■ To do: Please transcribe the data that follows, keeping every line exact.

■ Supplied material:
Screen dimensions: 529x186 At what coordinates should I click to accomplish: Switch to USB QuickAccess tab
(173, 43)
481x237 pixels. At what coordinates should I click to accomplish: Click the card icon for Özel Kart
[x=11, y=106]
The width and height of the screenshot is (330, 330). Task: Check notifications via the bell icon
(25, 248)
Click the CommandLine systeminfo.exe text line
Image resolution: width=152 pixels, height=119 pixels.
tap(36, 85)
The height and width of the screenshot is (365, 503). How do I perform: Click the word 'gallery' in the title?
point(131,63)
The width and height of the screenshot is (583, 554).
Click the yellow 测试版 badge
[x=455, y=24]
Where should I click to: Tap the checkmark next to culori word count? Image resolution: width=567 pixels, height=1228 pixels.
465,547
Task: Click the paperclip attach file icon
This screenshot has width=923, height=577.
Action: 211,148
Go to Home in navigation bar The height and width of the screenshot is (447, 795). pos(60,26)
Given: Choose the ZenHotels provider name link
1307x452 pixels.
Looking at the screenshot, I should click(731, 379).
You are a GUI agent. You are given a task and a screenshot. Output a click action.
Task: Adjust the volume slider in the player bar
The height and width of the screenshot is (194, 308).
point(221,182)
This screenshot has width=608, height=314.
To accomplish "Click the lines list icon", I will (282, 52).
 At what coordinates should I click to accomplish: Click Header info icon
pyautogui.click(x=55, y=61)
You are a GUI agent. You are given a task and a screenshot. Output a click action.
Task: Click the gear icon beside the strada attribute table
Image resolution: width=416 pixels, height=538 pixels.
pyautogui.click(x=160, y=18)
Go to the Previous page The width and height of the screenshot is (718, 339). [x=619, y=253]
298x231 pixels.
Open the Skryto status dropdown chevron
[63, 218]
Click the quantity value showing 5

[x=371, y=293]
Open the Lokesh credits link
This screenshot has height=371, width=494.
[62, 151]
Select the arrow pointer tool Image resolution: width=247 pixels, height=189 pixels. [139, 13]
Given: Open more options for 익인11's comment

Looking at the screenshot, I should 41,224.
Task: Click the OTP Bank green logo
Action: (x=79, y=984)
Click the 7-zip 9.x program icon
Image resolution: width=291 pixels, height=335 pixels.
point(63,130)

■ Response area:
Screen dimensions: 529x186 At what coordinates should I click to accomplish: Switch to USB QuickAccess tab
(173, 43)
481x237 pixels. At what coordinates should I click to accomplish: Click the card icon for Özel Kart
[x=11, y=106]
The width and height of the screenshot is (330, 330). Task: Check notifications via the bell icon
(25, 248)
Click the CommandLine systeminfo.exe text line
Image resolution: width=152 pixels, height=119 pixels.
tap(36, 85)
The height and width of the screenshot is (365, 503). How do I perform: Click the word 'gallery' in the title?
point(131,63)
The width and height of the screenshot is (583, 554).
Click the yellow 测试版 badge
[x=455, y=24]
Where should I click to: Tap the checkmark next to culori word count? Image resolution: width=567 pixels, height=1228 pixels.
465,547
Task: Click the paperclip attach file icon
This screenshot has width=923, height=577.
Action: 211,148
Go to Home in navigation bar The height and width of the screenshot is (447, 795). pos(60,26)
Given: Choose the ZenHotels provider name link
1307x452 pixels.
Looking at the screenshot, I should click(731, 379).
You are a GUI agent. You are given a task and a screenshot. Output a click action.
Task: Adjust the volume slider in the player bar
The height and width of the screenshot is (194, 308).
point(221,182)
This screenshot has width=608, height=314.
To accomplish "Click the lines list icon", I will (282, 52).
 At what coordinates should I click to accomplish: Click Header info icon
pyautogui.click(x=55, y=61)
You are a GUI agent. You are given a task and a screenshot. Output a click action.
Task: Click the gear icon beside the strada attribute table
Image resolution: width=416 pixels, height=538 pixels.
pyautogui.click(x=160, y=18)
Go to the Previous page The width and height of the screenshot is (718, 339). [x=619, y=253]
298x231 pixels.
Open the Skryto status dropdown chevron
[63, 218]
Click the quantity value showing 5

[x=371, y=293]
Open the Lokesh credits link
This screenshot has height=371, width=494.
[62, 151]
Select the arrow pointer tool Image resolution: width=247 pixels, height=189 pixels. [139, 13]
Given: Open more options for 익인11's comment

Looking at the screenshot, I should 41,224.
Task: Click the OTP Bank green logo
Action: (x=79, y=984)
Click the 7-zip 9.x program icon
Image resolution: width=291 pixels, height=335 pixels.
point(63,130)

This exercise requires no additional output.